**ACTION ITEM:** An identical copy of every entry below is the required output.

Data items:
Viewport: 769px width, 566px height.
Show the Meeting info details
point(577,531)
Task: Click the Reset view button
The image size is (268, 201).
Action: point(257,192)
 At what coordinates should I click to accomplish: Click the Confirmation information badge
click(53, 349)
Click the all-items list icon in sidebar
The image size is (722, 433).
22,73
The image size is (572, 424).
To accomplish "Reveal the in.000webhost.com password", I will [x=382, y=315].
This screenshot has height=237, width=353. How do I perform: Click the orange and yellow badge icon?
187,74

**SOLUTION:**
Viewport: 769px width, 566px height.
Show the Meeting info details
point(577,531)
Task: Click the Reset view button
The image size is (268, 201).
Action: point(257,192)
 At what coordinates should I click to accomplish: Click the Confirmation information badge
click(53, 349)
Click the all-items list icon in sidebar
The image size is (722, 433).
22,73
The image size is (572, 424).
To accomplish "Reveal the in.000webhost.com password", I will [x=382, y=315].
This screenshot has height=237, width=353. How do I perform: Click the orange and yellow badge icon?
187,74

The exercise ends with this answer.